Some scriptures speak simply of the “living God,” without reference to the traits, qualities or attributes of His life, as when He is contrasted with dead idols. But other scriptures indicate, with unmistakable clearness, the qualities and characteristics of that life. At least nine times God swears by Himself. taking oath by His life, not by His holiness, His love, or any other attribute of His life, using the term, “as I live,” in every instance. This seems clearly to show that God Himself regards His life as the ultimate fact of His Being, and therefore as that by which it is most appropriate, as standing for the whole divine Being, to take solemn oath. And moreover that it is His moral life, not merely His infinite Being, by which He takes oath, since the issues involved in His oaths are moral issues, and are an appeal to His moral integrity.

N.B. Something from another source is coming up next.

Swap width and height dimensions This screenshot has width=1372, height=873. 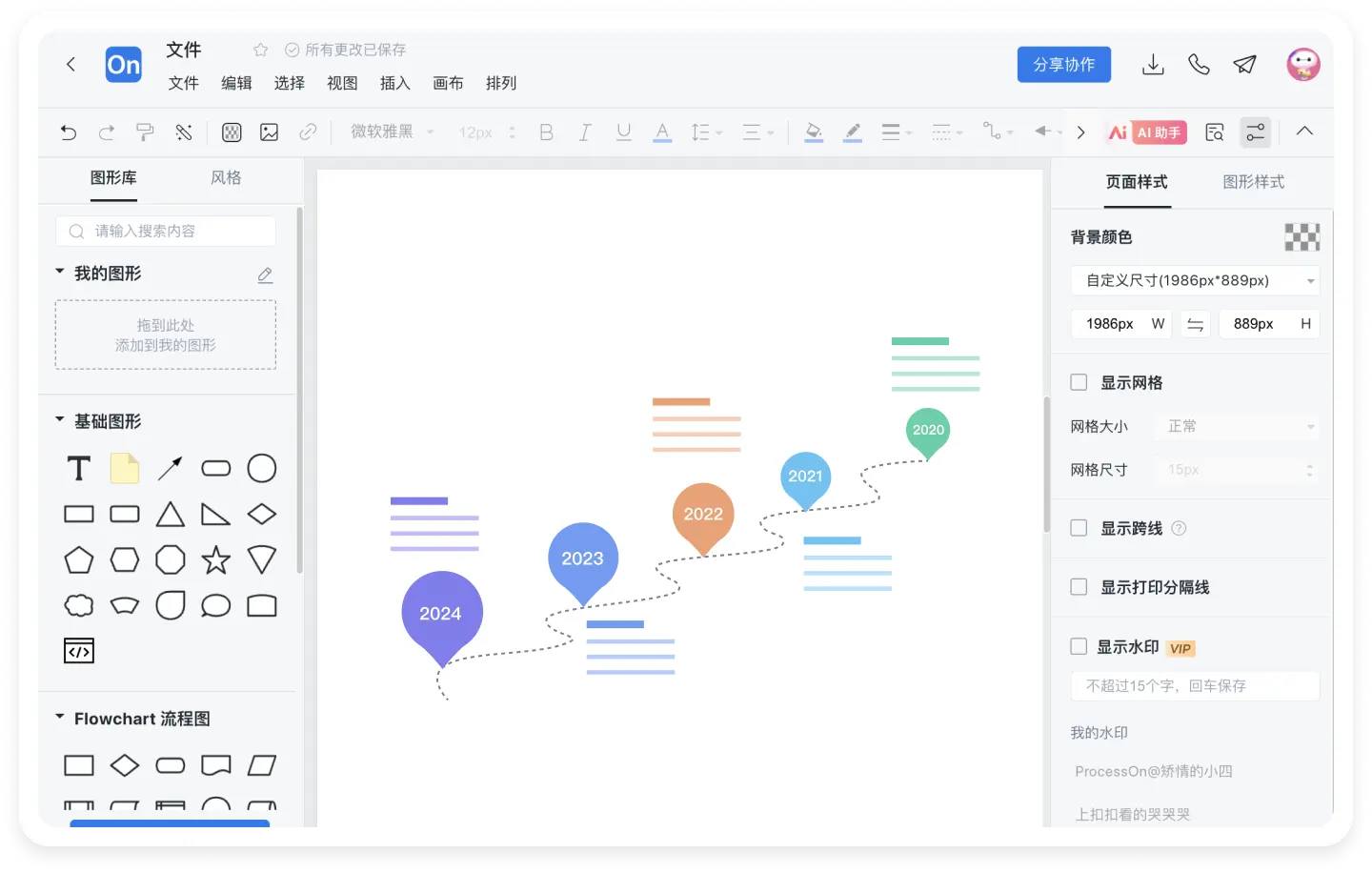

We find also fully forty occasions when men took solemn oath, a moral action, by Jehovah that liveth, again emphasizing life as the ultimate moral reality behind everything else in God.
Then John, whose heart of love saw more deeply than the other disciples into the nature of Christ, when he was moved to tell the central fact in His Being, said: “In Him was life, and the life was the light of men” (John 1:4-5). No kind of life can be a light to men in moral darkness, except one which is the perfect embodiment of the moral all which ought to be. Any other kind would be moral darkness itself.
Then Christ Himself, when He gave reasons why men should honor the Son as they do the Father said: “For as the Father hath life in himself, so hath he given to the Son to have life in himself” (John 5:26). Not love, nor holiness, but life.
He also said: “I am the way, the truth, and the life”(John 14:6). The last word is the climax of His revelation of the Father, and it is life, not love or holiness.
He announced also as His sole mission on earth: “I am come that they might have life” (John 10:10). That kind of life, therefore, of which love and holiness are the necessary attributes, since neither of these is possible except as there is first a spiritual life.